WHAT IS REQUIRED = Copy every row below word for word, without changing anything.

EXCERPTED RECORDS =
┌────────
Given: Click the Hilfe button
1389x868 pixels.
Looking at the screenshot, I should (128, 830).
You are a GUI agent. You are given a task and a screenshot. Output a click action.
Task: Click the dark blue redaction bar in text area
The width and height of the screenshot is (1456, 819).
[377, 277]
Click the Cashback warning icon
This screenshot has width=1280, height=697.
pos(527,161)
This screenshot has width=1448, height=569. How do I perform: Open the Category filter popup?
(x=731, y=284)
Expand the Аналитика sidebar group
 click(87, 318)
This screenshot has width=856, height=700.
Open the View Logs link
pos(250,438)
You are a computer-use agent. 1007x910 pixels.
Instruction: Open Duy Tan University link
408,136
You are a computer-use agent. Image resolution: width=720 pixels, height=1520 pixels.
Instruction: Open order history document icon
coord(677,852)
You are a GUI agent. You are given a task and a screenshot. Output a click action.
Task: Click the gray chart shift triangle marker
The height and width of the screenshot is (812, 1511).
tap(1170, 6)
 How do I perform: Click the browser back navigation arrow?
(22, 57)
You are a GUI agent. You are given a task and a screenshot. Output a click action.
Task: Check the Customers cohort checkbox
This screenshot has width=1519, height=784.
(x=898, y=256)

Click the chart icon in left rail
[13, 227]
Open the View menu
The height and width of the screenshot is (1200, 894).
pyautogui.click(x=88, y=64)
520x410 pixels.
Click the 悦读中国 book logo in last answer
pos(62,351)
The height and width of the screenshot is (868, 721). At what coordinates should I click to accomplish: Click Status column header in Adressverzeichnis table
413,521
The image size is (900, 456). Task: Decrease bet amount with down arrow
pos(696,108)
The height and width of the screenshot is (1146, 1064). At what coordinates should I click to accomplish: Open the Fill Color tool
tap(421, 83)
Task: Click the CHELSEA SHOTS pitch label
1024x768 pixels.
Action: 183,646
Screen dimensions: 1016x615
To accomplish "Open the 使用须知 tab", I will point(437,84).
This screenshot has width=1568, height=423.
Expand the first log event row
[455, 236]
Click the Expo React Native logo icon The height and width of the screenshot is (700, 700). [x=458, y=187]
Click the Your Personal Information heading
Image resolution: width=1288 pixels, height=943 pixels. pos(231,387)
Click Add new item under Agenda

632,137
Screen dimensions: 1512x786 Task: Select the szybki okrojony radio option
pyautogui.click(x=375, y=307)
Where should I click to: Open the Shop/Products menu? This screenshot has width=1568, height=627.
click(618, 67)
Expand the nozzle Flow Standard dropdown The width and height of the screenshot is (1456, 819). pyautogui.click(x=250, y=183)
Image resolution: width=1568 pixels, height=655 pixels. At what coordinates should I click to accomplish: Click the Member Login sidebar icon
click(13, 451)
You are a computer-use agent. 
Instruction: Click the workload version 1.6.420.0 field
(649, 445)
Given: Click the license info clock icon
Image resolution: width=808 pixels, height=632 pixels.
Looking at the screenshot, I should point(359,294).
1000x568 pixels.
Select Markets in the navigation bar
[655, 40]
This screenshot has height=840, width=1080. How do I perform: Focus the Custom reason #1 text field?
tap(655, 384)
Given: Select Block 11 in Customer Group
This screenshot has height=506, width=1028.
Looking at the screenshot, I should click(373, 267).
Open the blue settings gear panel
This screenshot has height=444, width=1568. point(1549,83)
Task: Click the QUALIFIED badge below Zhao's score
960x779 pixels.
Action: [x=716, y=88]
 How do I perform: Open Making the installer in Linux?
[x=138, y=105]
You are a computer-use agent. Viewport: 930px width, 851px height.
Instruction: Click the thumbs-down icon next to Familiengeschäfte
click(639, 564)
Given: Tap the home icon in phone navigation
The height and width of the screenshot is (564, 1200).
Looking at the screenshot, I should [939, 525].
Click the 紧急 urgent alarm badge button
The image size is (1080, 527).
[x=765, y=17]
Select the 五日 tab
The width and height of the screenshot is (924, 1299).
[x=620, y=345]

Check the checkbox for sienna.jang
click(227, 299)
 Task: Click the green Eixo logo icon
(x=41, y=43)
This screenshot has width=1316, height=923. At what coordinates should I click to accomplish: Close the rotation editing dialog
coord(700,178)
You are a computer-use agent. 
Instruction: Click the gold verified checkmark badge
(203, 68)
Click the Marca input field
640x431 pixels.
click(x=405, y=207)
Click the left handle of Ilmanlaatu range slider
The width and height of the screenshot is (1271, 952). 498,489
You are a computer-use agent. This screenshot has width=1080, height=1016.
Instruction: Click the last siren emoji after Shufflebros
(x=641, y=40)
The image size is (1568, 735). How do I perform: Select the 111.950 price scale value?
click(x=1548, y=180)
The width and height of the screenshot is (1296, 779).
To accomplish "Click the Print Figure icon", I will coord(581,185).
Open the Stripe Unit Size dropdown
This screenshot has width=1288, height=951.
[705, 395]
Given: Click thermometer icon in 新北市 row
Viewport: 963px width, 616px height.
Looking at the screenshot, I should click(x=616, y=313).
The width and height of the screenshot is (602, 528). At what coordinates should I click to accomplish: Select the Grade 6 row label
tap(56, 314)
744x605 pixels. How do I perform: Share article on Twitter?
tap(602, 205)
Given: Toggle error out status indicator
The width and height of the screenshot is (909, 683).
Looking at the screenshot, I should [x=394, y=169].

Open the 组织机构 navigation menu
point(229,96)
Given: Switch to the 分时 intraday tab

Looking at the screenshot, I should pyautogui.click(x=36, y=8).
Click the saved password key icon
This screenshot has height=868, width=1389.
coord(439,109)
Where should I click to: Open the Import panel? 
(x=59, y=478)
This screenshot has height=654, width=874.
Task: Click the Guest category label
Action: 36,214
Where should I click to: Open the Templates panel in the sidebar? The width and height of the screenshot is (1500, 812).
└────────
CORRECT RESPONSE =
Given: Click the Hilfe button
1389x868 pixels.
Looking at the screenshot, I should (128, 830).
You are a GUI agent. You are given a task and a screenshot. Output a click action.
Task: Click the dark blue redaction bar in text area
The width and height of the screenshot is (1456, 819).
[377, 277]
Click the Cashback warning icon
This screenshot has width=1280, height=697.
pos(527,161)
This screenshot has width=1448, height=569. How do I perform: Open the Category filter popup?
(x=731, y=284)
Expand the Аналитика sidebar group
 click(87, 318)
This screenshot has width=856, height=700.
Open the View Logs link
pos(250,438)
You are a computer-use agent. 1007x910 pixels.
Instruction: Open Duy Tan University link
408,136
You are a computer-use agent. Image resolution: width=720 pixels, height=1520 pixels.
Instruction: Open order history document icon
coord(677,852)
You are a GUI agent. You are given a task and a screenshot. Output a click action.
Task: Click the gray chart shift triangle marker
The height and width of the screenshot is (812, 1511).
tap(1170, 6)
 How do I perform: Click the browser back navigation arrow?
(22, 57)
You are a GUI agent. You are given a task and a screenshot. Output a click action.
Task: Check the Customers cohort checkbox
This screenshot has width=1519, height=784.
(x=898, y=256)

Click the chart icon in left rail
[13, 227]
Open the View menu
The height and width of the screenshot is (1200, 894).
pyautogui.click(x=88, y=64)
520x410 pixels.
Click the 悦读中国 book logo in last answer
pos(62,351)
The height and width of the screenshot is (868, 721). At what coordinates should I click to accomplish: Click Status column header in Adressverzeichnis table
413,521
The image size is (900, 456). Task: Decrease bet amount with down arrow
pos(696,108)
The height and width of the screenshot is (1146, 1064). At what coordinates should I click to accomplish: Open the Fill Color tool
tap(421, 83)
Task: Click the CHELSEA SHOTS pitch label
1024x768 pixels.
Action: 183,646
Screen dimensions: 1016x615
To accomplish "Open the 使用须知 tab", I will point(437,84).
This screenshot has width=1568, height=423.
Expand the first log event row
[455, 236]
Click the Expo React Native logo icon The height and width of the screenshot is (700, 700). [x=458, y=187]
Click the Your Personal Information heading
Image resolution: width=1288 pixels, height=943 pixels. pos(231,387)
Click Add new item under Agenda

632,137
Screen dimensions: 1512x786 Task: Select the szybki okrojony radio option
pyautogui.click(x=375, y=307)
Where should I click to: Open the Shop/Products menu? This screenshot has width=1568, height=627.
click(618, 67)
Expand the nozzle Flow Standard dropdown The width and height of the screenshot is (1456, 819). pyautogui.click(x=250, y=183)
Image resolution: width=1568 pixels, height=655 pixels. At what coordinates should I click to accomplish: Click the Member Login sidebar icon
click(13, 451)
You are a computer-use agent. 
Instruction: Click the workload version 1.6.420.0 field
(649, 445)
Given: Click the license info clock icon
Image resolution: width=808 pixels, height=632 pixels.
Looking at the screenshot, I should point(359,294).
1000x568 pixels.
Select Markets in the navigation bar
[655, 40]
This screenshot has height=840, width=1080. How do I perform: Focus the Custom reason #1 text field?
tap(655, 384)
Given: Select Block 11 in Customer Group
This screenshot has height=506, width=1028.
Looking at the screenshot, I should click(373, 267).
Open the blue settings gear panel
This screenshot has height=444, width=1568. point(1549,83)
Task: Click the QUALIFIED badge below Zhao's score
960x779 pixels.
Action: [x=716, y=88]
 How do I perform: Open Making the installer in Linux?
[x=138, y=105]
You are a computer-use agent. Viewport: 930px width, 851px height.
Instruction: Click the thumbs-down icon next to Familiengeschäfte
click(639, 564)
Given: Tap the home icon in phone navigation
The height and width of the screenshot is (564, 1200).
Looking at the screenshot, I should [939, 525].
Click the 紧急 urgent alarm badge button
The image size is (1080, 527).
[x=765, y=17]
Select the 五日 tab
The width and height of the screenshot is (924, 1299).
[x=620, y=345]

Check the checkbox for sienna.jang
click(227, 299)
 Task: Click the green Eixo logo icon
(x=41, y=43)
This screenshot has width=1316, height=923. At what coordinates should I click to accomplish: Close the rotation editing dialog
coord(700,178)
You are a computer-use agent. 
Instruction: Click the gold verified checkmark badge
(203, 68)
Click the Marca input field
640x431 pixels.
click(x=405, y=207)
Click the left handle of Ilmanlaatu range slider
The width and height of the screenshot is (1271, 952). 498,489
You are a computer-use agent. This screenshot has width=1080, height=1016.
Instruction: Click the last siren emoji after Shufflebros
(x=641, y=40)
The image size is (1568, 735). How do I perform: Select the 111.950 price scale value?
click(x=1548, y=180)
The width and height of the screenshot is (1296, 779).
To accomplish "Click the Print Figure icon", I will coord(581,185).
Open the Stripe Unit Size dropdown
This screenshot has width=1288, height=951.
[705, 395]
Given: Click thermometer icon in 新北市 row
Viewport: 963px width, 616px height.
Looking at the screenshot, I should click(x=616, y=313).
The width and height of the screenshot is (602, 528). At what coordinates should I click to accomplish: Select the Grade 6 row label
tap(56, 314)
744x605 pixels. How do I perform: Share article on Twitter?
tap(602, 205)
Given: Toggle error out status indicator
The width and height of the screenshot is (909, 683).
Looking at the screenshot, I should [x=394, y=169].

Open the 组织机构 navigation menu
point(229,96)
Given: Switch to the 分时 intraday tab

Looking at the screenshot, I should pyautogui.click(x=36, y=8).
Click the saved password key icon
This screenshot has height=868, width=1389.
coord(439,109)
Where should I click to: Open the Import panel? 
(x=59, y=478)
This screenshot has height=654, width=874.
Task: Click the Guest category label
Action: 36,214
Where should I click to: Open the Templates panel in the sidebar? The width and height of the screenshot is (1500, 812).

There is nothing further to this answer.